La frontière entre l’informatique pervasive et l’informatique invasive est très fine, et à mon avis, Google l’a franchie.
Allègrement, même : les nouvelles règles de confidentialité de Google, qui entreront en vigueur le 1er mars prochain, sont la goutte d’eau qui fait déborder le vase. Elles ont officiellement été créées pour être plus facilement compréhensibles par l’utilisateur moyen, qui n’aura plus qu’à lire un document de référence « plus concis et plus clair » plutôt qu’un contrat pour chacun des 70 services de Google. Les explications de la firme de Mountain View ne cachent cependant pas le véritable but de ces nouvelles règles : centraliser les informations disséminées sur les différents services en un seul profil, qui sera utilisé pour « fournir des publicités ciblées plus pertinentes ».

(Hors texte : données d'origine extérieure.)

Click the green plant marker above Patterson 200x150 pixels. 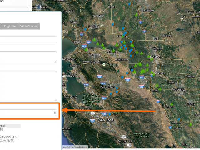pos(172,104)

Selon une étude certes pas tout à fait désintéressée, chaque utilisateur offre à Google l’équivalent de 50 et 5 000 $ en données personnelles par an. Je n’ai aucun problème avec ça : je sais qu’avec Google, je suis le produit, et que je paye les services offerts en données personnelles. Cela ne m’empêche pas de toujours peser la balance entre l’utilité des services, leur facilité d’accès et d’utilisation, et le prix que j’ai à payer pour les utiliser. Je ne suis pas sûr qu’aujourd’hui les services Google valent 5 000 $, et que je ne puisse pas trouver aussi utile mais moins envahissant (surtout après ces nouvelles règles de « confidentialité ») pour moins cher.
Après avoir longuement réfléchi aux alternatives possibles, j’ai donc fermé mon compte Google.
Je sauvegarde régulièrement mes courriels, mais j’ai tout de même effectué une sauvegarde supplémentaire et finale avec BackUp Gmail. J’héberge désormais moi-même mon courriel personnel : le paramétrage complet et les tests m’ont pris une bonne journée, et le coût est compris dans l’hébergement de mes sites et applications web. YouTube va me manquer : je ne peux pas utiliser mon compte, pourtant ouvert en 2005, sans le lier à un compte Google — je n’ai donc plus accès à mes vidéos et à mes abonnements. Je me contenterai de suivre manuellement mes créateurs favoris, et utiliserai mon propre serveur si j’ai besoin de diffuser des vidéos sur le web (idem pour les photos, même si j’utilise aussi Flickr, qui appartient à Yahoo!).
J’ai toujours préféré Bing Maps à Google Maps, j’utilise iCloud pour la synchronisation de mes contacts et calendriers (avec l’espoir de rapatrier ça un jour sur mon serveur aussi), et mes documents sont dans une image disque sécurisée sur ma Dropbox. Je ne pourrai par contre jamais me passer de Google Search : même s’il se dégrade de jour en jour, il reste le meilleur moteur de recherche de la planète. J’utilise néanmoins les extensions Focus on the User, AdBlock (en le désactivant sur les sites que je lis qui ne proposent pas de formule payante), et j’ai activé la fonction Do Not Track pour retrouver un semblant de tranquillité.
Je ne suis pas un anti-Google primaire : certains des services de la firme de Mountain View sont indispensables parce qu’ils sont bons. Mais puisque la promesse de départ (« Don’t be evil ») n’est plus respectée, je vais m’en détourner de plus en plus. Je ne vous invite pas non plus à en faire autant par pure idéologie : pesez le pour et le contre, jugez, et prenez votre décision en votre âme et conscience. Je ne me fais néanmoins aucune illusion : rien n’arrêtera l’évolution de Google en une immense sangsue pompant tout ce qu’elle peut.